- _EXERCISE_: Each line of the data below from the one holding "Entsorgungsfachbetriebe und Beförderungserlaubnis" to the one holding "Home (306, 2421)", inclusive, is to be reproduced exactly; no other line belongs in the answer.
═════ DATA PROVIDED
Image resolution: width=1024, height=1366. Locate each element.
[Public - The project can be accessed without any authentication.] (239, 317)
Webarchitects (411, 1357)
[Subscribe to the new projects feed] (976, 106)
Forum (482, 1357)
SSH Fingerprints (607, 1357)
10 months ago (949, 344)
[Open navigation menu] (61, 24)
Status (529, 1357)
══════════
═════ DATA PROVIDED
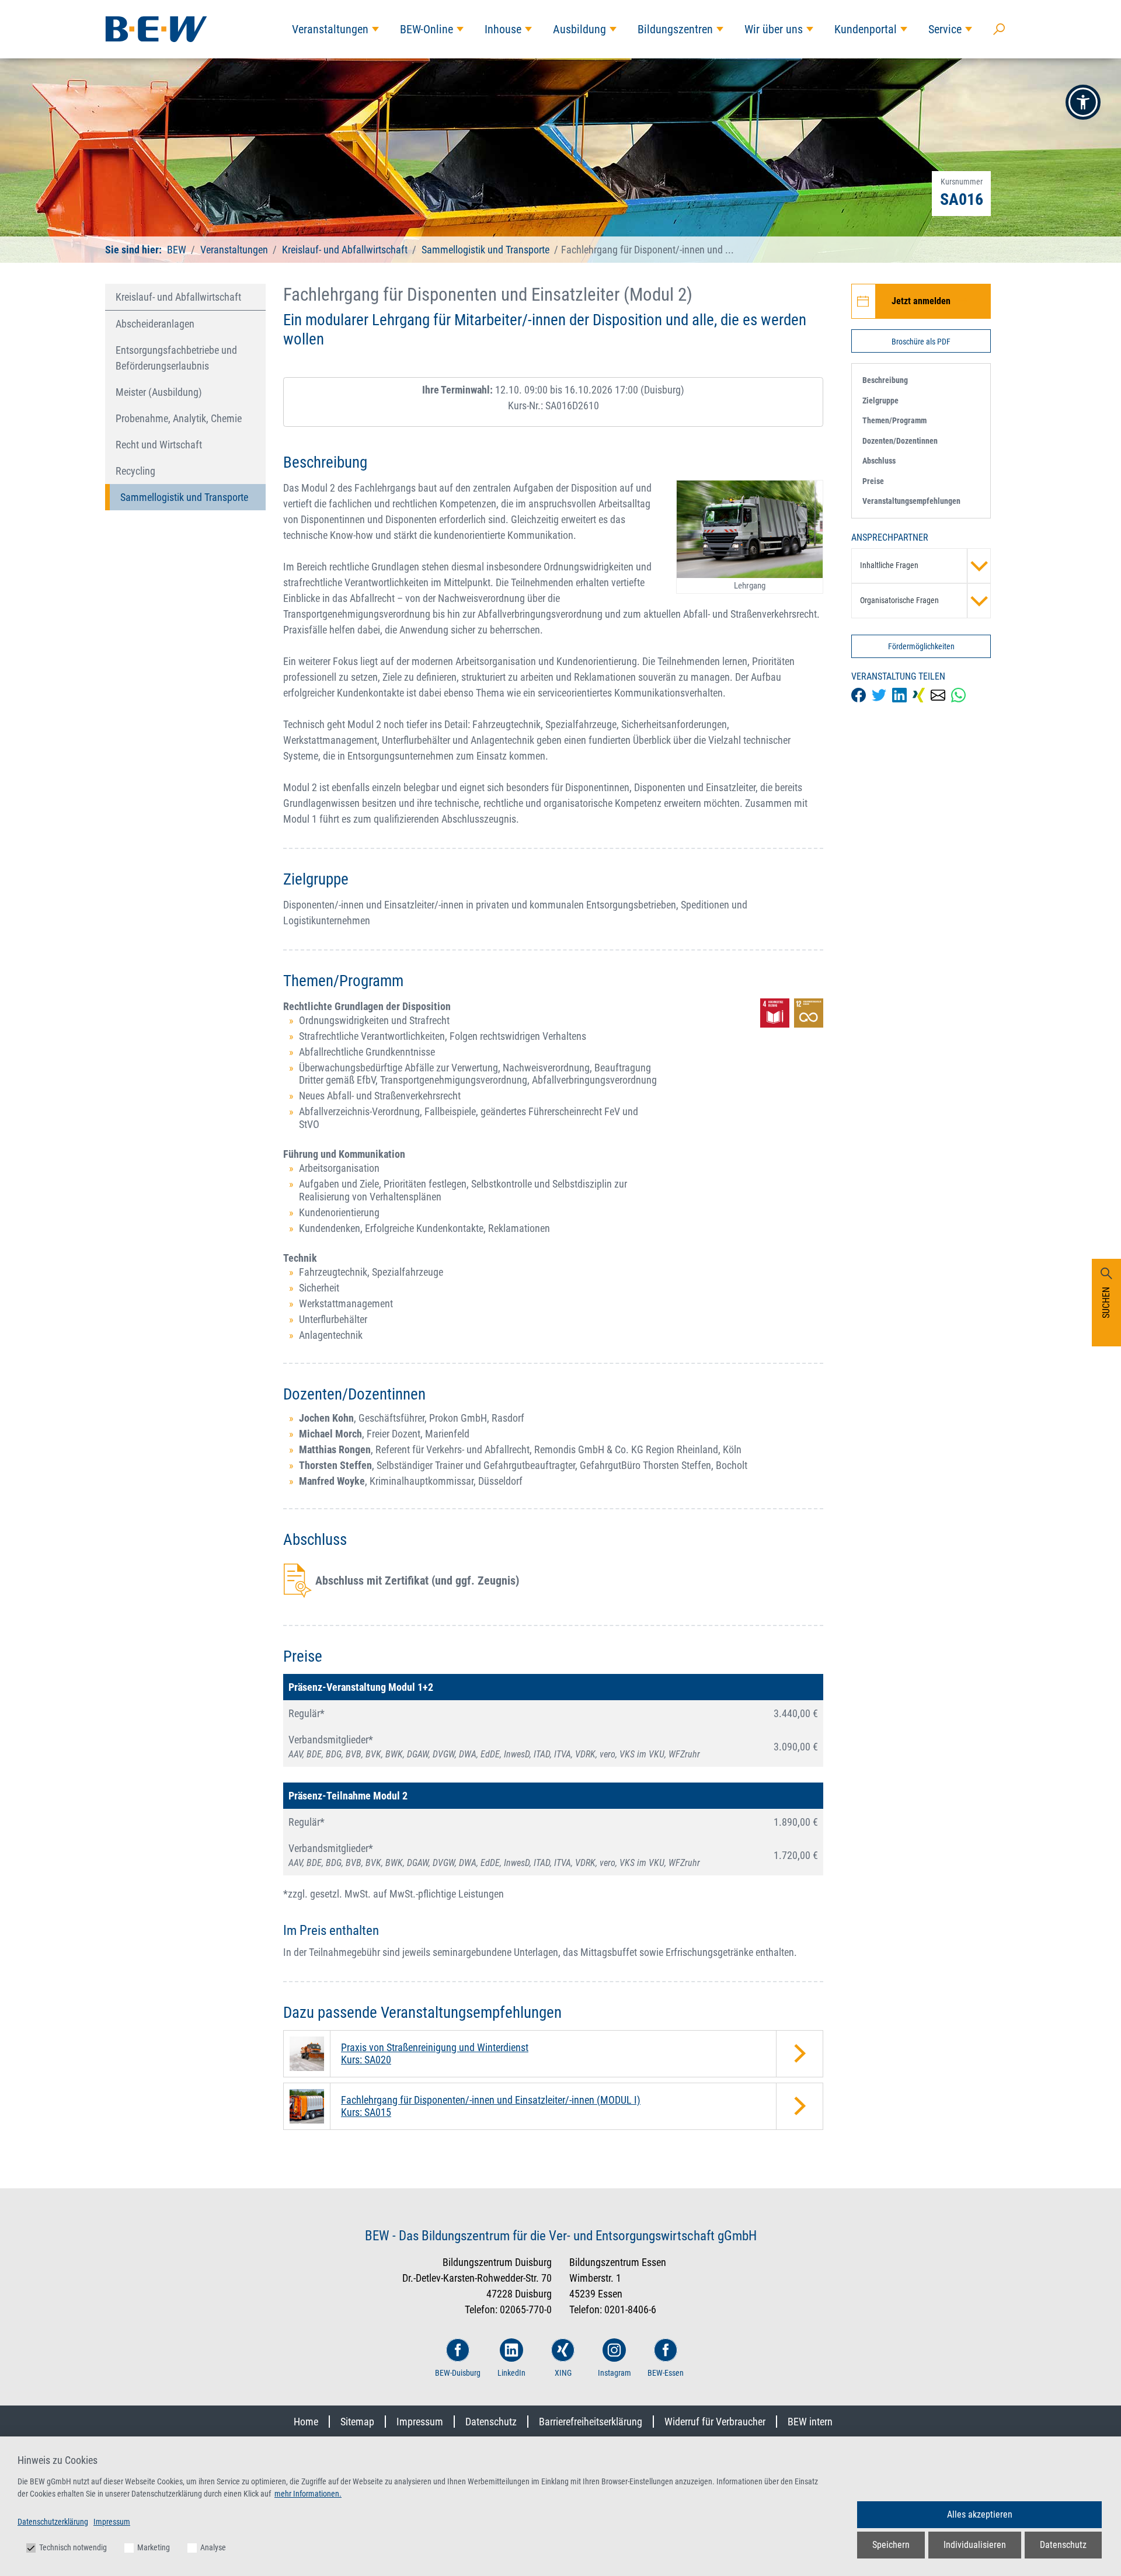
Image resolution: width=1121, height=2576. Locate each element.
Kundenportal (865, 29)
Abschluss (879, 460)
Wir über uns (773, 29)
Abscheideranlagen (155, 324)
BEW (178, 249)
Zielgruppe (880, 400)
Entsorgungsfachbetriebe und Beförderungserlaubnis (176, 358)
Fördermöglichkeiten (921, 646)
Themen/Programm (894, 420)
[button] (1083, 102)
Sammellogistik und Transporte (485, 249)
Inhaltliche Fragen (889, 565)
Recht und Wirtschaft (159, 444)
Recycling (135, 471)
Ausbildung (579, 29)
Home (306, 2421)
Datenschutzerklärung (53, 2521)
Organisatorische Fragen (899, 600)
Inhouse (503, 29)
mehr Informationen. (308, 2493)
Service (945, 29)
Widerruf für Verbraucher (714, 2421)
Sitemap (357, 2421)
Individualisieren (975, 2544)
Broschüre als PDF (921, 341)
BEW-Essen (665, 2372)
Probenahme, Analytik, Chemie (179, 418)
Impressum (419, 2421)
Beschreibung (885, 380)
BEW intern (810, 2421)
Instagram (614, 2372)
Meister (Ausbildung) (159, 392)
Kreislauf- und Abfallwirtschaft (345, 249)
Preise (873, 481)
══════════
- _ANSWER TO THIS TASK_:
Entsorgungsfachbetriebe und Beförderungserlaubnis (176, 358)
Fördermöglichkeiten (921, 646)
Themen/Programm (894, 420)
[button] (1083, 102)
Sammellogistik und Transporte (485, 249)
Inhaltliche Fragen (889, 565)
Recht und Wirtschaft (159, 444)
Recycling (135, 471)
Ausbildung (579, 29)
Home (306, 2421)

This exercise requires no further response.